An example of ‘complexity’ in both ‘back-end’ and ‘front-end’ would be the intranet. Most intranets are built by developers for developers. Therefore most people have intranet because it doesn’t make their life easier. It continues to be complex.
On the other hand, products that really get the attention of the crowds, are typically great at Simplexity. Just take solutions like Asana, Slack, Trello, Skype and many others. None of these solutions solved a problem that other companies hadn’t already tried to solve, but they did it in an extremely intuitive and simple manner. Therefore, people loved them, and the crowd spread them. They were not really brands. They turned into movements because they understood the game of simplexity.
- Can you remember from your entrepreneurial experience what was the biggest lesson you had gotten?
- I remember that I was invited to have dinner with the famous actor Richard Gere back in 2007. I was running a charity-business, and we wanted Richard to become our ambassador. However, I was really, really nervous to meet him, because even though I never get star-struck, I was feeling the nerves here. I mean, after all, it was Mr. Pretty Woman himself.

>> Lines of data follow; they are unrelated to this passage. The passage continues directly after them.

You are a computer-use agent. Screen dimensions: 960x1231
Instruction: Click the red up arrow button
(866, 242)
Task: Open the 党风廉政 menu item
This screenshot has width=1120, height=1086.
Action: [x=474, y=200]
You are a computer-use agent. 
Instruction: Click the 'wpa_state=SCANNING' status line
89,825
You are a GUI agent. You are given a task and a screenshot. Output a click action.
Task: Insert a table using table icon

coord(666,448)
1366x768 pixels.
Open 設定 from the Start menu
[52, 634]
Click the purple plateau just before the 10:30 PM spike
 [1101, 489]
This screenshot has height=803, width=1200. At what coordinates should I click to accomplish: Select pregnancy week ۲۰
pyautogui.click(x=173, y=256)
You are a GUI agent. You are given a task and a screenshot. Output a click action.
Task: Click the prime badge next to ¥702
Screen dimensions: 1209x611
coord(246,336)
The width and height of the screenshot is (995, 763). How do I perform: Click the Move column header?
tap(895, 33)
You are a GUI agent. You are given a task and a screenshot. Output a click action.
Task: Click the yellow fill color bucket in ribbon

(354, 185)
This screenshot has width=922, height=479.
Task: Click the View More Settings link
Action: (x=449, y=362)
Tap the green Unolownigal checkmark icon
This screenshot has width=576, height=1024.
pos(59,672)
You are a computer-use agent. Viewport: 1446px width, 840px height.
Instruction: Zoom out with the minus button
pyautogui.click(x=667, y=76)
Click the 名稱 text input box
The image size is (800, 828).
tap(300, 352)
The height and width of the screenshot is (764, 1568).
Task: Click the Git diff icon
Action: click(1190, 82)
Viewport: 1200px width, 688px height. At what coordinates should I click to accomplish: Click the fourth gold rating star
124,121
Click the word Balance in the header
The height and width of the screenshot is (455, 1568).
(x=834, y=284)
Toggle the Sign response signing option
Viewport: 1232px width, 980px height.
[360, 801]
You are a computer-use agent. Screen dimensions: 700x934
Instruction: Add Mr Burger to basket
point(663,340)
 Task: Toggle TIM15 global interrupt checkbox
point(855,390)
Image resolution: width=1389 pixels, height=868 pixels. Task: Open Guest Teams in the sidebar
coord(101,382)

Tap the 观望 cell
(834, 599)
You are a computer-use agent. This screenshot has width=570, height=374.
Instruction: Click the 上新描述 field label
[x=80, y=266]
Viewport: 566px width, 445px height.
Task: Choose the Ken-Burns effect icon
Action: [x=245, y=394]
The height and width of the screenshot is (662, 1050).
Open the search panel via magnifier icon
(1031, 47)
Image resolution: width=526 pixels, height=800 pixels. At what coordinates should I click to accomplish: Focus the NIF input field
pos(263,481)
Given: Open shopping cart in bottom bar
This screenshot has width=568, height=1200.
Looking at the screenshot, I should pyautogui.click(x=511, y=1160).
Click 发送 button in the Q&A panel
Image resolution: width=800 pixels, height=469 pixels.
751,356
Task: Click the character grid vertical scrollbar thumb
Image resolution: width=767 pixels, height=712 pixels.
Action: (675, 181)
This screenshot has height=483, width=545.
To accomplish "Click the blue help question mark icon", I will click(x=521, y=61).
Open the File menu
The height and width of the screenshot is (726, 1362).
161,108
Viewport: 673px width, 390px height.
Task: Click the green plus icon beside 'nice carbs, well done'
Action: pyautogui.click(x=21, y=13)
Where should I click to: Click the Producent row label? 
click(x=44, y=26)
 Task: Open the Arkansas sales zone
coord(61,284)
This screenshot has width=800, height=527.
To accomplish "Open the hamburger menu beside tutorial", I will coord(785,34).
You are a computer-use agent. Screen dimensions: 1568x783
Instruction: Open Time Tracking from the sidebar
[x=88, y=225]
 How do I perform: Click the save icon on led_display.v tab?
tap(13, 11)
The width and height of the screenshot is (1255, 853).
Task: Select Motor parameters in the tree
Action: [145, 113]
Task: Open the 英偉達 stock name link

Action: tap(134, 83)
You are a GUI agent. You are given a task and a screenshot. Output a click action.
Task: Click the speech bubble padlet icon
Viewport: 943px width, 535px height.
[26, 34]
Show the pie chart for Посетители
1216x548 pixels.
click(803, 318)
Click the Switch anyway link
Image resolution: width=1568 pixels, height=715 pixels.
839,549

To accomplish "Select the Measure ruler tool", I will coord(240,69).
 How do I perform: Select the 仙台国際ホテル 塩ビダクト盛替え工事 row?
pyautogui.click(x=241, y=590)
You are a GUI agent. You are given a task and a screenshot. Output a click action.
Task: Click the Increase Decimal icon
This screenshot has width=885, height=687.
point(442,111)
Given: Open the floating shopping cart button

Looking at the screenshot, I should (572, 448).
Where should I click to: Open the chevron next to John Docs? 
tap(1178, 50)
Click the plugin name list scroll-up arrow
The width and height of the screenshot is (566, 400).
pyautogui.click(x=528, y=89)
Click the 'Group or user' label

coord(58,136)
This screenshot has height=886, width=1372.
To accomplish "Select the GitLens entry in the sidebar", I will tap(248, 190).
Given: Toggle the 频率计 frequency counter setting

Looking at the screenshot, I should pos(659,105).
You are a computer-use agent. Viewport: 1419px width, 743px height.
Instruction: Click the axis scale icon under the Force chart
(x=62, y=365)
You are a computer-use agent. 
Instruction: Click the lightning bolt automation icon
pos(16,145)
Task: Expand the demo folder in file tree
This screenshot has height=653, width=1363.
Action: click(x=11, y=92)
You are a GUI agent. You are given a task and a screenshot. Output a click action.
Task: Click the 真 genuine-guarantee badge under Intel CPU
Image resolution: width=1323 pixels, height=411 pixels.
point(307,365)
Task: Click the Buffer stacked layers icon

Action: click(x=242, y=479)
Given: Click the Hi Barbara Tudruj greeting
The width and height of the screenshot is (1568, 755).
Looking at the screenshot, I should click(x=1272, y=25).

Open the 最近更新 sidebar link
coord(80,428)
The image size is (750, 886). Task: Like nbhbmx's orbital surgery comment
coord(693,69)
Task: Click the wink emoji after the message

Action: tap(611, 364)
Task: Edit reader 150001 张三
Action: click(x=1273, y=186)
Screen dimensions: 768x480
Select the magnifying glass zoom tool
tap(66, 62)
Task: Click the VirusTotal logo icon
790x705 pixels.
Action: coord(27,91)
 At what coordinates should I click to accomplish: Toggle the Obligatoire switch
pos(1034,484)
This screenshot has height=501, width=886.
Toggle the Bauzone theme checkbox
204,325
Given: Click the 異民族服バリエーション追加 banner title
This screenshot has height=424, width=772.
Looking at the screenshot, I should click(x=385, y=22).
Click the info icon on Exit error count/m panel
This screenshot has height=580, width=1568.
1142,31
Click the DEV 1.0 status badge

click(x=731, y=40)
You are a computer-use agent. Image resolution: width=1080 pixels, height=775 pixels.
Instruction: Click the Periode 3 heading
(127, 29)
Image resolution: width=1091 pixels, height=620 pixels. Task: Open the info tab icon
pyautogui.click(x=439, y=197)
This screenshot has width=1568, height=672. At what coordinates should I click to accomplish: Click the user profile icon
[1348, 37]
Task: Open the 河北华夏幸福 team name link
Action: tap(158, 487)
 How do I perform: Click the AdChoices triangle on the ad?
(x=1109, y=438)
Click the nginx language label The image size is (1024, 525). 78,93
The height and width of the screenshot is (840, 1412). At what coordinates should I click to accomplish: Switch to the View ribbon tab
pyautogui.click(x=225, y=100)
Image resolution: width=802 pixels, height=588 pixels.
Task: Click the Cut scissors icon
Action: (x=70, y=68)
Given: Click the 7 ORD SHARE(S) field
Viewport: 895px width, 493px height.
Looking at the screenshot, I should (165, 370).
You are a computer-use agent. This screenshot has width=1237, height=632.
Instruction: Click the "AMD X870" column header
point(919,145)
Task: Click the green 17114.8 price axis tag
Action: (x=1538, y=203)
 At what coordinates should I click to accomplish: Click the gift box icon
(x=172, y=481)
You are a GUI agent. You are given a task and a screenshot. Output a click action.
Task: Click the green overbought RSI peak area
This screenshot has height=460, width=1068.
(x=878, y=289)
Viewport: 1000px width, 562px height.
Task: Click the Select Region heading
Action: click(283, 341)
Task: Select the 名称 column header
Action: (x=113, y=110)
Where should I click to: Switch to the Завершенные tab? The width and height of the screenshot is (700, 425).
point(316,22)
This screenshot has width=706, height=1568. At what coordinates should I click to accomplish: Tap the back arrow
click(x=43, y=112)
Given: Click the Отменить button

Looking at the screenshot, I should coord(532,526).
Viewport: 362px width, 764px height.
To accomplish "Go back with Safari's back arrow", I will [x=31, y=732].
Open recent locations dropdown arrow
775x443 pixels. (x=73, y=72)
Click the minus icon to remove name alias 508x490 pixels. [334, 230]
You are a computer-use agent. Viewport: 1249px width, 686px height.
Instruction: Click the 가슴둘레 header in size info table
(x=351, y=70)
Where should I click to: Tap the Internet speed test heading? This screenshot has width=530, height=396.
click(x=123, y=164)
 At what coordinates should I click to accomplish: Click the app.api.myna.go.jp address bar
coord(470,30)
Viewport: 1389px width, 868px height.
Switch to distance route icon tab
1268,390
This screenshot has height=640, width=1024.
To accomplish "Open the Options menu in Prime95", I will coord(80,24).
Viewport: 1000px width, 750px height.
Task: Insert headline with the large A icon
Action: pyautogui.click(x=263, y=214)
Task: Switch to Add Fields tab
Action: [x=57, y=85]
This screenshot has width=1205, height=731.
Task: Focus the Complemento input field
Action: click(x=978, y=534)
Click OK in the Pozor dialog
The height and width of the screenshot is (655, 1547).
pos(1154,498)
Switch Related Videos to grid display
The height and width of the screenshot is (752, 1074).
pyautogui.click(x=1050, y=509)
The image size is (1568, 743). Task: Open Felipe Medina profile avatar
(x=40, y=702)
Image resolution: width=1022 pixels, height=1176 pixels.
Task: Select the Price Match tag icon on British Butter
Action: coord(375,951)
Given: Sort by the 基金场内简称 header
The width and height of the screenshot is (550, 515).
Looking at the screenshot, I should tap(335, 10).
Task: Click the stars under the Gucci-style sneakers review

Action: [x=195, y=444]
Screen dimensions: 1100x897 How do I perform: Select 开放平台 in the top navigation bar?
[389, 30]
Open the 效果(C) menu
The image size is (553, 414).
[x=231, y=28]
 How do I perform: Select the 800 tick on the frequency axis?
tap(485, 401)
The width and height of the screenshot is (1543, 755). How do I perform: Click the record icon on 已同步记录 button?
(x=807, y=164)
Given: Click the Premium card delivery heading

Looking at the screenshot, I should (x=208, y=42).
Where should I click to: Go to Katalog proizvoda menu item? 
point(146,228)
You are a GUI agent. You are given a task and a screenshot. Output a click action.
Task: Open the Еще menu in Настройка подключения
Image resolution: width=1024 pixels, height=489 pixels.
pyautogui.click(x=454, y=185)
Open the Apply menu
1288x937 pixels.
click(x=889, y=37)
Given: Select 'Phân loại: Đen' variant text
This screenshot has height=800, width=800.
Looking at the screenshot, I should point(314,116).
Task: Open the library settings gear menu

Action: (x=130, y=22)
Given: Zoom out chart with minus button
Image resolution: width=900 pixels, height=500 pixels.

Then my mom gave me a great piece of advice before I traveled to New York to meet up with him. She told me: Just envision Richard Gere wearing a diaper. Remember that he was also 2 years old and has to scream for his mother when he had an ‘accident’ in his diaper. We were all just small and helpless children once.
I took this piece of advice with me, and I actually imagined Richard Gere wearing a diaper that day, when we sat down to have dinner. It helped a great deal, and I can recommend the ‘diaper-trick’ to everyone that has to meet with people, where they might feel star-struck, nervous or like the underdog.
Don’t feel like that. Just have them wear an imaginary diaper in your head, and they will feel a lot less intimidating to you. This lesson can get you far in life because then you’re no longer afraid to talk to anyone. You can pitch your idea to the most powerful people in the business well and do it with great confidence and ease because they’re just like to. We’re all one.